**What to work on**
Could you return the material below unchanged, line for line?
^^^^^^^^^^^^^^^^
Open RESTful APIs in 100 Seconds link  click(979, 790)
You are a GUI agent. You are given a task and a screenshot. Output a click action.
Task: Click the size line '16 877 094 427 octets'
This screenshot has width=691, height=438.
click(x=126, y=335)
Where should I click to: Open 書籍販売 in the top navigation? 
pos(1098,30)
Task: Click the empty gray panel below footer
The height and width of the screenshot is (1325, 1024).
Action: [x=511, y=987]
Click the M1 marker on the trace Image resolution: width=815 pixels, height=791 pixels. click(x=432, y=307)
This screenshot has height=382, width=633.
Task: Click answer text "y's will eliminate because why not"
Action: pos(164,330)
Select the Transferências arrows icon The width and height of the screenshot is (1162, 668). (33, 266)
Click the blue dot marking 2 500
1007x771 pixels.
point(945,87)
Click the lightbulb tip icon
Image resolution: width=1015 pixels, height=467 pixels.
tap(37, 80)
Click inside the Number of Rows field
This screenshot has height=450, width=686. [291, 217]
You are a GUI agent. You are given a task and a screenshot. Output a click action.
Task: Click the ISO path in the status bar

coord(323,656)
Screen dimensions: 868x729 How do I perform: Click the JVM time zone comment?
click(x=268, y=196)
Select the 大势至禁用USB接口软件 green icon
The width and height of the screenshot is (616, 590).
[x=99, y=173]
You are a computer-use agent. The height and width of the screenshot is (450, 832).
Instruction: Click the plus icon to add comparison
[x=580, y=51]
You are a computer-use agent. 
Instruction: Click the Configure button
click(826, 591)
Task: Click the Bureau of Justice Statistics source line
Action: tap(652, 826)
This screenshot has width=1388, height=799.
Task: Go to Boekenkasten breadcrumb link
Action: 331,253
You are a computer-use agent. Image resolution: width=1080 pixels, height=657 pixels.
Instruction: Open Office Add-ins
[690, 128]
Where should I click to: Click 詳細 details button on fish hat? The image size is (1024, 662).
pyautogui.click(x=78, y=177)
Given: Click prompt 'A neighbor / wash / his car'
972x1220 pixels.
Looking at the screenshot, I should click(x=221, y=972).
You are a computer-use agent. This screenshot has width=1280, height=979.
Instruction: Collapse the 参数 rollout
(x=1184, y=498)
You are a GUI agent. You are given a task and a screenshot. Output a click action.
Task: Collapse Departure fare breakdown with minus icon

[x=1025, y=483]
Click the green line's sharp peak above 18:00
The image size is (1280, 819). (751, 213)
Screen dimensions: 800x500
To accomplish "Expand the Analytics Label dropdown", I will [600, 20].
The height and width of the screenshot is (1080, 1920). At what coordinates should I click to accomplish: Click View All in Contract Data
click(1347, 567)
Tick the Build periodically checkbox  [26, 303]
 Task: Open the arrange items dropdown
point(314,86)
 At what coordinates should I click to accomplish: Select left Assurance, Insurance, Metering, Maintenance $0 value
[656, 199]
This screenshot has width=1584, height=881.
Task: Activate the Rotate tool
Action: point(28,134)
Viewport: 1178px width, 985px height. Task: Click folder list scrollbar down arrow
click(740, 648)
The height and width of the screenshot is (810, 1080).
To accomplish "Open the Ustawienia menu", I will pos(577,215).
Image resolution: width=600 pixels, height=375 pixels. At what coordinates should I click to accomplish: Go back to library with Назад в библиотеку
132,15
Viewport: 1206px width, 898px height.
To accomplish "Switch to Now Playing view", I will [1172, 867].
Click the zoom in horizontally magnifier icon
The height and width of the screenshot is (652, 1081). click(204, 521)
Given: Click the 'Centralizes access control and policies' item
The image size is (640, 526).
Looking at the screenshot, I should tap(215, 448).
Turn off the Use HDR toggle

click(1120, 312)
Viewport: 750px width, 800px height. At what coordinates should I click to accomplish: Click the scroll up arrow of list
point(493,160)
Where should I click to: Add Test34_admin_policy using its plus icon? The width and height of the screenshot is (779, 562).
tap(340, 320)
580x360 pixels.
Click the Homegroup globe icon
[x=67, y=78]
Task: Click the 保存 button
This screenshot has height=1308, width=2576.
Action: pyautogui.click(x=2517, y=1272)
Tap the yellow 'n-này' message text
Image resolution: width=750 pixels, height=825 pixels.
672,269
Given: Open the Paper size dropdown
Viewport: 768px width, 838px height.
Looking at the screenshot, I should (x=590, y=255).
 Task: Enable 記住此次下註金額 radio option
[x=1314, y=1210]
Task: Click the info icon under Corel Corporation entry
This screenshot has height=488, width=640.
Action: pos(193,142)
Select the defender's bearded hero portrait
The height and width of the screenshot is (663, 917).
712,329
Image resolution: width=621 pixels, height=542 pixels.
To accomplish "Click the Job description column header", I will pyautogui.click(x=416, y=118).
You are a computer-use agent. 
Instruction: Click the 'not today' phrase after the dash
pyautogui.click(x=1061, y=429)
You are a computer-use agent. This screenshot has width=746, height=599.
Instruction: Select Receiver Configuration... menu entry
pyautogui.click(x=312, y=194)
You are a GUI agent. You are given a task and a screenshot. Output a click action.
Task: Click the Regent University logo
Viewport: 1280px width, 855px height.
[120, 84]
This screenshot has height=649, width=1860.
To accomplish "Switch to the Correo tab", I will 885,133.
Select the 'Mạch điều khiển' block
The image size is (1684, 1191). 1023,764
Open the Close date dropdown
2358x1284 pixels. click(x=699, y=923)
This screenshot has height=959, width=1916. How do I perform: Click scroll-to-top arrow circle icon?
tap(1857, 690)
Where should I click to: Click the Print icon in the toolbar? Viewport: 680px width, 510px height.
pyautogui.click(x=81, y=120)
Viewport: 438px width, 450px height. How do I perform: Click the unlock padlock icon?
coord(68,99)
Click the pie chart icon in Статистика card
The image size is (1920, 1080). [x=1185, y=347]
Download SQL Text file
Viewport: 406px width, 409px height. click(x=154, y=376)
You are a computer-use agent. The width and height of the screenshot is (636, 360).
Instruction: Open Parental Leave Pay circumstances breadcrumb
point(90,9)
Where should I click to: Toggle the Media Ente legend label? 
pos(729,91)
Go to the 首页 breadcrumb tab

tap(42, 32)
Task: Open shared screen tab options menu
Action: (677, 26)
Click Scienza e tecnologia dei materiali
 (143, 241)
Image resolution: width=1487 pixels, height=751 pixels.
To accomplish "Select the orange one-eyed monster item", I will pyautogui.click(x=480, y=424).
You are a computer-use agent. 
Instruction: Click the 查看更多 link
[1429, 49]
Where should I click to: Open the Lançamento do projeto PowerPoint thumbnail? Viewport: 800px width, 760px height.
^^^^^^^^^^^^^^^^
**Result of this task**
Open RESTful APIs in 100 Seconds link  click(979, 790)
You are a GUI agent. You are given a task and a screenshot. Output a click action.
Task: Click the size line '16 877 094 427 octets'
This screenshot has width=691, height=438.
click(x=126, y=335)
Where should I click to: Open 書籍販売 in the top navigation? 
pos(1098,30)
Task: Click the empty gray panel below footer
The height and width of the screenshot is (1325, 1024).
Action: [x=511, y=987]
Click the M1 marker on the trace Image resolution: width=815 pixels, height=791 pixels. click(x=432, y=307)
This screenshot has height=382, width=633.
Task: Click answer text "y's will eliminate because why not"
Action: pos(164,330)
Select the Transferências arrows icon The width and height of the screenshot is (1162, 668). (33, 266)
Click the blue dot marking 2 500
1007x771 pixels.
point(945,87)
Click the lightbulb tip icon
Image resolution: width=1015 pixels, height=467 pixels.
tap(37, 80)
Click inside the Number of Rows field
This screenshot has height=450, width=686. [291, 217]
You are a GUI agent. You are given a task and a screenshot. Output a click action.
Task: Click the ISO path in the status bar

coord(323,656)
Screen dimensions: 868x729 How do I perform: Click the JVM time zone comment?
click(x=268, y=196)
Select the 大势至禁用USB接口软件 green icon
The width and height of the screenshot is (616, 590).
[x=99, y=173]
You are a computer-use agent. The height and width of the screenshot is (450, 832).
Instruction: Click the plus icon to add comparison
[x=580, y=51]
You are a computer-use agent. 
Instruction: Click the Configure button
click(826, 591)
Task: Click the Bureau of Justice Statistics source line
Action: tap(652, 826)
This screenshot has width=1388, height=799.
Task: Go to Boekenkasten breadcrumb link
Action: 331,253
You are a computer-use agent. Image resolution: width=1080 pixels, height=657 pixels.
Instruction: Open Office Add-ins
[690, 128]
Where should I click to: Click 詳細 details button on fish hat? The image size is (1024, 662).
pyautogui.click(x=78, y=177)
Given: Click prompt 'A neighbor / wash / his car'
972x1220 pixels.
Looking at the screenshot, I should click(x=221, y=972).
You are a computer-use agent. This screenshot has width=1280, height=979.
Instruction: Collapse the 参数 rollout
(x=1184, y=498)
You are a GUI agent. You are given a task and a screenshot. Output a click action.
Task: Collapse Departure fare breakdown with minus icon

[x=1025, y=483]
Click the green line's sharp peak above 18:00
The image size is (1280, 819). (751, 213)
Screen dimensions: 800x500
To accomplish "Expand the Analytics Label dropdown", I will [600, 20].
The height and width of the screenshot is (1080, 1920). At what coordinates should I click to accomplish: Click View All in Contract Data
click(1347, 567)
Tick the Build periodically checkbox  [26, 303]
 Task: Open the arrange items dropdown
point(314,86)
 At what coordinates should I click to accomplish: Select left Assurance, Insurance, Metering, Maintenance $0 value
[656, 199]
This screenshot has width=1584, height=881.
Task: Activate the Rotate tool
Action: point(28,134)
Viewport: 1178px width, 985px height. Task: Click folder list scrollbar down arrow
click(740, 648)
The height and width of the screenshot is (810, 1080).
To accomplish "Open the Ustawienia menu", I will pos(577,215).
Image resolution: width=600 pixels, height=375 pixels. At what coordinates should I click to accomplish: Go back to library with Назад в библиотеку
132,15
Viewport: 1206px width, 898px height.
To accomplish "Switch to Now Playing view", I will [1172, 867].
Click the zoom in horizontally magnifier icon
The height and width of the screenshot is (652, 1081). click(204, 521)
Given: Click the 'Centralizes access control and policies' item
The image size is (640, 526).
Looking at the screenshot, I should tap(215, 448).
Turn off the Use HDR toggle

click(1120, 312)
Viewport: 750px width, 800px height. At what coordinates should I click to accomplish: Click the scroll up arrow of list
point(493,160)
Where should I click to: Add Test34_admin_policy using its plus icon? The width and height of the screenshot is (779, 562).
tap(340, 320)
580x360 pixels.
Click the Homegroup globe icon
[x=67, y=78]
Task: Click the 保存 button
This screenshot has height=1308, width=2576.
Action: pyautogui.click(x=2517, y=1272)
Tap the yellow 'n-này' message text
Image resolution: width=750 pixels, height=825 pixels.
672,269
Given: Open the Paper size dropdown
Viewport: 768px width, 838px height.
Looking at the screenshot, I should (x=590, y=255).
 Task: Enable 記住此次下註金額 radio option
[x=1314, y=1210]
Task: Click the info icon under Corel Corporation entry
This screenshot has height=488, width=640.
Action: pos(193,142)
Select the defender's bearded hero portrait
The height and width of the screenshot is (663, 917).
712,329
Image resolution: width=621 pixels, height=542 pixels.
To accomplish "Click the Job description column header", I will pyautogui.click(x=416, y=118).
You are a computer-use agent. 
Instruction: Click the 'not today' phrase after the dash
pyautogui.click(x=1061, y=429)
You are a computer-use agent. This screenshot has width=746, height=599.
Instruction: Select Receiver Configuration... menu entry
pyautogui.click(x=312, y=194)
You are a GUI agent. You are given a task and a screenshot. Output a click action.
Task: Click the Regent University logo
Viewport: 1280px width, 855px height.
[120, 84]
This screenshot has height=649, width=1860.
To accomplish "Switch to the Correo tab", I will 885,133.
Select the 'Mạch điều khiển' block
The image size is (1684, 1191). 1023,764
Open the Close date dropdown
2358x1284 pixels. click(x=699, y=923)
This screenshot has height=959, width=1916. How do I perform: Click scroll-to-top arrow circle icon?
tap(1857, 690)
Where should I click to: Click the Print icon in the toolbar? Viewport: 680px width, 510px height.
pyautogui.click(x=81, y=120)
Viewport: 438px width, 450px height. How do I perform: Click the unlock padlock icon?
coord(68,99)
Click the pie chart icon in Статистика card
The image size is (1920, 1080). [x=1185, y=347]
Download SQL Text file
Viewport: 406px width, 409px height. click(x=154, y=376)
You are a computer-use agent. The width and height of the screenshot is (636, 360).
Instruction: Open Parental Leave Pay circumstances breadcrumb
point(90,9)
Where should I click to: Toggle the Media Ente legend label? 
pos(729,91)
Go to the 首页 breadcrumb tab

tap(42, 32)
Task: Open shared screen tab options menu
Action: (677, 26)
Click Scienza e tecnologia dei materiali
 (143, 241)
Image resolution: width=1487 pixels, height=751 pixels.
To accomplish "Select the orange one-eyed monster item", I will pyautogui.click(x=480, y=424).
You are a computer-use agent. 
Instruction: Click the 查看更多 link
[1429, 49]
Where should I click to: Open the Lançamento do projeto PowerPoint thumbnail? Viewport: 800px width, 760px height.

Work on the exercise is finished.